'Perfect Storm' stays afloat in soggy season

"The Perfect Storm" is a perfect formula movie. Looking for originality, creativity, and real surprises rather than superficial shocks? Then fish somewhere else.

But if you're in the mood for a tried-and-true entertainment that delivers all the obligatory goods - turbulent action, corny romance, and enough wave-churning seascapes to make "Titanic" seem landlocked - then this is the place to sink your anchor for 127 minutes of fact-based adventure.

Well, not quite 127 minutes. The movie begins with a great deal of slow-moving drama intended to make us care about the seafaring heroes as human beings. Or at least as stereotypes - the Aging Skipper who's losing his touch, the Eager Rookie determined to prove his worth, the Feuding Fishermen itching for a fight. And so on, not forgetting the Loyal Womenfolk who wait faithfully on shore and the Crusty Oldtimer who comments on events behind a grizzled beard.

My favorite is the Amazed Meteorologist who ponders a pile of charts, realizes that three devastating weather systems are converging off the coast, and utters the line we're hungering to hear: "This doesn't look good!"

The movie picks up when the heroes head to sea. It picks up more when the ice machine breaks down on the fishing boat, forcing the skipper to make an Awesome Decision many miles from land: Should he let his cargo rot, or should he steer into the Biggest Storm Ever and race for home?
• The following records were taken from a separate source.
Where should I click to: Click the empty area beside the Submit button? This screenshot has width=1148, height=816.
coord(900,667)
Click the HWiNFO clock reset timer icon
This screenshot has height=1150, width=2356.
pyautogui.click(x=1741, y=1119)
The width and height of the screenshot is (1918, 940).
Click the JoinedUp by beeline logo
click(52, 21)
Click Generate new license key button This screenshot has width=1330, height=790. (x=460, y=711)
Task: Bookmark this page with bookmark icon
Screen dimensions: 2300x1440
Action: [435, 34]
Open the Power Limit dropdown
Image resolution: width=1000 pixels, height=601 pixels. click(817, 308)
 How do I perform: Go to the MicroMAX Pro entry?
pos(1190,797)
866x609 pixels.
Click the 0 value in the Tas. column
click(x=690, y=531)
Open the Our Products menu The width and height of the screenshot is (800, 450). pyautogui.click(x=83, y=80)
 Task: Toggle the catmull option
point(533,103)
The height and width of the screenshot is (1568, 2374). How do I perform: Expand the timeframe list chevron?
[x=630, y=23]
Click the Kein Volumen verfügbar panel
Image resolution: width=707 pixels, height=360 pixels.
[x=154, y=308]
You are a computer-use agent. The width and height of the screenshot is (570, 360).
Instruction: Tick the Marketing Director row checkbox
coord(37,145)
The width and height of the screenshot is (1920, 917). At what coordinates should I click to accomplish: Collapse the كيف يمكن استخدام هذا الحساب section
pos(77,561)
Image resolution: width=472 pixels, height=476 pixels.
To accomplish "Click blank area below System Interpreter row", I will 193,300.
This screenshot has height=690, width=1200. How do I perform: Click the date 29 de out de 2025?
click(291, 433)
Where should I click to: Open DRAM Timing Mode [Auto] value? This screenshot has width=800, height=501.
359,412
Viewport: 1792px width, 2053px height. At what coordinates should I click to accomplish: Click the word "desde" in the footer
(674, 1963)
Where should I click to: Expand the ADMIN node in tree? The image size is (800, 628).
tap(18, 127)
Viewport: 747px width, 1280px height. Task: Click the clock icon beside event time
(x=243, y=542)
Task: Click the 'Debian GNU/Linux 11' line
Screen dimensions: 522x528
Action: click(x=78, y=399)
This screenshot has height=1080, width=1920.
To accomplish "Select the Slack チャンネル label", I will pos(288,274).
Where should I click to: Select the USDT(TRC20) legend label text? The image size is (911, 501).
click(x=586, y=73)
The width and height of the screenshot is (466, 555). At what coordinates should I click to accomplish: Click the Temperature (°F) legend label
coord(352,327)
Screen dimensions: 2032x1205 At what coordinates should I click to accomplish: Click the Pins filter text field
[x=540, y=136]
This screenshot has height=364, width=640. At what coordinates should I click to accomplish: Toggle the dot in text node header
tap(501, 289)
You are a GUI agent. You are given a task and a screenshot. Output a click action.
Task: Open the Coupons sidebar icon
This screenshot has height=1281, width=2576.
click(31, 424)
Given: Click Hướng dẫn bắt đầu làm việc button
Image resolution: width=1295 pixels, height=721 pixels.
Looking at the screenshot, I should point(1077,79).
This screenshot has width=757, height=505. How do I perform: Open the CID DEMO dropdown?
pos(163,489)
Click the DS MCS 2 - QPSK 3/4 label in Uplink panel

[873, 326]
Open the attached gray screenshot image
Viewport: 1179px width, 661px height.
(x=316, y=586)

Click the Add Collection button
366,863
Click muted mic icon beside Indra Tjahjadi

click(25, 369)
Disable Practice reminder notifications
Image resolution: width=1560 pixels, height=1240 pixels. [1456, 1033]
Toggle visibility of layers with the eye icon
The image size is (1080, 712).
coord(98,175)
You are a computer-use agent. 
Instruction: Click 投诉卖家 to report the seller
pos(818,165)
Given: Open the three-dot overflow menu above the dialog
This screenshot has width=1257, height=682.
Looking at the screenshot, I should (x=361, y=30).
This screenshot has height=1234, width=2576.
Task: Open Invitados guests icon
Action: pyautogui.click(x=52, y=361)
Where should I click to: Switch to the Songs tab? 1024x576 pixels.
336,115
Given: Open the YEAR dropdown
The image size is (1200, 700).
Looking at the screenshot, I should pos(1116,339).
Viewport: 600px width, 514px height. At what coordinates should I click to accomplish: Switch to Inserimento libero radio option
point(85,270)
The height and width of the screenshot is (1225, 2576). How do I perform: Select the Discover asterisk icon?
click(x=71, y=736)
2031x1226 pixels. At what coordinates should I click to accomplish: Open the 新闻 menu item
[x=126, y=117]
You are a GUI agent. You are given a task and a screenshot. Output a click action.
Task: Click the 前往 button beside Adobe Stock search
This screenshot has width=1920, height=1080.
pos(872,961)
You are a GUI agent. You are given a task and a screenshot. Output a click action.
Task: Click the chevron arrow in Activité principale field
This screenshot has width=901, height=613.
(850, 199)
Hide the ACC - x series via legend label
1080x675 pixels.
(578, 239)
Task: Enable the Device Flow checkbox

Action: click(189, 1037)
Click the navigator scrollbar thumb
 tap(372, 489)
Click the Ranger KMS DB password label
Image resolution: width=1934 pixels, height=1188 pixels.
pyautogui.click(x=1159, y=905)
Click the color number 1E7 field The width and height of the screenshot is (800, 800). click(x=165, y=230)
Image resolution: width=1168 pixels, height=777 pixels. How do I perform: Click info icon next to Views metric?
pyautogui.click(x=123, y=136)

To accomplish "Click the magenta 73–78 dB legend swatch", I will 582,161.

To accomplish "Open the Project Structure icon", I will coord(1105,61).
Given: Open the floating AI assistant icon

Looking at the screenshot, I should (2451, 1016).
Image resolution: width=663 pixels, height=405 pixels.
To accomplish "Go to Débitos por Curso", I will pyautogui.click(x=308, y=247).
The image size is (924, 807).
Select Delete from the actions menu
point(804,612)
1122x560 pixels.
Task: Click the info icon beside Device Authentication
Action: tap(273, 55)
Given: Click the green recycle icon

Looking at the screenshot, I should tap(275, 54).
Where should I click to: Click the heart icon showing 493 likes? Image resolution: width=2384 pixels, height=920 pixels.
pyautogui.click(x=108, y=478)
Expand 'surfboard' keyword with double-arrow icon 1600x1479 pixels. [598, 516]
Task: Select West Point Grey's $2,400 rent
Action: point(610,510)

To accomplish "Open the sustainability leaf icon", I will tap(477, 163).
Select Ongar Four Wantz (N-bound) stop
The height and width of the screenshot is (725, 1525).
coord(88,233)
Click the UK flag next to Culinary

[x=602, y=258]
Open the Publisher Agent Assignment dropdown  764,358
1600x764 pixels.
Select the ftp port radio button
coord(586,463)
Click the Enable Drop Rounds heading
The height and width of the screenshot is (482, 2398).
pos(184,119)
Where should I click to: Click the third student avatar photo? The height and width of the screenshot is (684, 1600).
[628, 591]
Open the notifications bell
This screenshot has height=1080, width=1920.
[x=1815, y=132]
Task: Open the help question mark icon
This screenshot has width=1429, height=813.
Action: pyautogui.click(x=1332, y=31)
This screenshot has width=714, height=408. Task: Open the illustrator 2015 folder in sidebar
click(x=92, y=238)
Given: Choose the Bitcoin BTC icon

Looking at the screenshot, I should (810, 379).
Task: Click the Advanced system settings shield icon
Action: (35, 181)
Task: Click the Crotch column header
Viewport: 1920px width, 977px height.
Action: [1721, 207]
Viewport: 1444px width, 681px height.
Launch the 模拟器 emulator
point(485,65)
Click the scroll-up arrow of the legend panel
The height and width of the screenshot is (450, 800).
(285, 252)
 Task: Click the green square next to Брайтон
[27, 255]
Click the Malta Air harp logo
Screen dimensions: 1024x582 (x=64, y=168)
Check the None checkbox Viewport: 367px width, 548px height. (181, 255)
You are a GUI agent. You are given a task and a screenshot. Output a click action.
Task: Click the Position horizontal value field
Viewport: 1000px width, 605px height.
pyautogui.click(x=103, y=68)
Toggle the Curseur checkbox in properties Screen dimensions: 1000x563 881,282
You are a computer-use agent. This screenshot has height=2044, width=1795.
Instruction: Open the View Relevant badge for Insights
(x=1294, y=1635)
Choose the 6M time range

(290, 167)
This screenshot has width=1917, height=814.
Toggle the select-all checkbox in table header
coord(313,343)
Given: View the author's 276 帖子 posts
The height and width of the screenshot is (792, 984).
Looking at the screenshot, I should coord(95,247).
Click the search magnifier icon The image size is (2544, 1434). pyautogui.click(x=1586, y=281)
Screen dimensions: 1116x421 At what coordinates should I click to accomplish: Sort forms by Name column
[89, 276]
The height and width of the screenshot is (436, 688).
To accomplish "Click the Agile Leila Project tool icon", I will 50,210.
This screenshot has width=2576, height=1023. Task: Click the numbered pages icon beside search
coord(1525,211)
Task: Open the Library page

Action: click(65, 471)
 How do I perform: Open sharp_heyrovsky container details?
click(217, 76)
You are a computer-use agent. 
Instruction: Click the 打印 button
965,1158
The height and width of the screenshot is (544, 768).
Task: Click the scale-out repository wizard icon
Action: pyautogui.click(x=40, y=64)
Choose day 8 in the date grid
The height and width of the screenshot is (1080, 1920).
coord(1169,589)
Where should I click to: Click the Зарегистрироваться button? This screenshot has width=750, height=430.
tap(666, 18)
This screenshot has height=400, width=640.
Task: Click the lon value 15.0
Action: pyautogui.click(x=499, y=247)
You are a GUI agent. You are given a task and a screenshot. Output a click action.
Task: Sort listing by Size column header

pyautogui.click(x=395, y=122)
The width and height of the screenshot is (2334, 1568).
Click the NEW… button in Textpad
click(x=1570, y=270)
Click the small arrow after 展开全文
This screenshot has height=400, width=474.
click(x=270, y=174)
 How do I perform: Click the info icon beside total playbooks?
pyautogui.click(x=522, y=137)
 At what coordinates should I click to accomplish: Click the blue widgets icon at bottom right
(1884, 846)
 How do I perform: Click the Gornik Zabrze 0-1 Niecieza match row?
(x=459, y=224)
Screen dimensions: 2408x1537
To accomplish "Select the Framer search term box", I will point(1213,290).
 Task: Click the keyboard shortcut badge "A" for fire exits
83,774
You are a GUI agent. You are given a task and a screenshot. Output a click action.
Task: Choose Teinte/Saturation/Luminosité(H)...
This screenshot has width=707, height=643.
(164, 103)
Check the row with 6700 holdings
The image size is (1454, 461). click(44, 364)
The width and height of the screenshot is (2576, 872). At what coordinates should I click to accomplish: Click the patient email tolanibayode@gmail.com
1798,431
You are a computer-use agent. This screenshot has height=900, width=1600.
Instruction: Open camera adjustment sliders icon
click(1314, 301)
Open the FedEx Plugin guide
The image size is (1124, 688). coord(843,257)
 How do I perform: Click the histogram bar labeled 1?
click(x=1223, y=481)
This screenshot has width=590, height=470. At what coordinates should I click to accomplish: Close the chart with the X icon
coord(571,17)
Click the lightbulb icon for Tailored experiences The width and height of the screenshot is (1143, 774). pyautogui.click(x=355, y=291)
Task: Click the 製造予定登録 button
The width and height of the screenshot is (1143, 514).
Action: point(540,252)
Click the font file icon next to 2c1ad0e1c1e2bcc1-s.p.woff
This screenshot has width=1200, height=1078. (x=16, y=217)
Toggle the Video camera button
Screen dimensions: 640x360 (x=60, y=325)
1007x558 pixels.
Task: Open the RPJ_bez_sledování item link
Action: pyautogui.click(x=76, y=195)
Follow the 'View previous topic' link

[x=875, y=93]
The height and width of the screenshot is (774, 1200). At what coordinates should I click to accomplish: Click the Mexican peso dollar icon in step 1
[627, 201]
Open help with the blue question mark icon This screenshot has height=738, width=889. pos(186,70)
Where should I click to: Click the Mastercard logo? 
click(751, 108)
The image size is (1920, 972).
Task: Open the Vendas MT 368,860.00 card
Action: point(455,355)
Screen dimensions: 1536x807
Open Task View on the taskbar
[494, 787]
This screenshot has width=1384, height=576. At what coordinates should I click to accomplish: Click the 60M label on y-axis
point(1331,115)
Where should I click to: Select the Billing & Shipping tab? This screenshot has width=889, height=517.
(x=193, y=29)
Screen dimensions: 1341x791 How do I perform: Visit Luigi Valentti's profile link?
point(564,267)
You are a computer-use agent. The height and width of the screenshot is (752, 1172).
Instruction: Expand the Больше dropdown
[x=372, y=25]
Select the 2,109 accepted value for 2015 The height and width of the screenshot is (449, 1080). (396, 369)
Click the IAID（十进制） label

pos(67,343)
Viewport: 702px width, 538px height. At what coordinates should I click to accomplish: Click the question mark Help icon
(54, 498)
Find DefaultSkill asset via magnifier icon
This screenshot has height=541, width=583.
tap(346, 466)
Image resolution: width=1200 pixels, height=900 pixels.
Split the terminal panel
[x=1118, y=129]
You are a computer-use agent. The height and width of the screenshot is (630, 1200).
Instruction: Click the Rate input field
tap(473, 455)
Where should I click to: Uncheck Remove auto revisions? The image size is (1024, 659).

It's an easy call - perishing in the waves is clearly better than living with stinky swordfish - and from this point the picture bobbles from one water-drenched crisis to another.

"The Perfect Storm" packs a cinematic wallop during its best sequences, full of towering surf and improbable derring-do made vivid by split-second editing. The acting is adequate to the occasion, with George Clooney's skipper nicely balanced by Mark Wahlberg as the rookie and by John C. Reilly and William Fichtner as seamen with chips on their shoulders.

You may get tired of watching them flounder around, but for variety there's a Coast Guard rescue team that also flound- ers around. Wolfgang Petersen became a star director with "Das Boot" in 1981, and apparently the briny deep still lures him. "The Perfect Storm" will hardly enhance his reputation, but it stays afloat as well as anything Hollywood has launched so far in this rather soggy season.

*Rated PG-13; contains action-movie violence.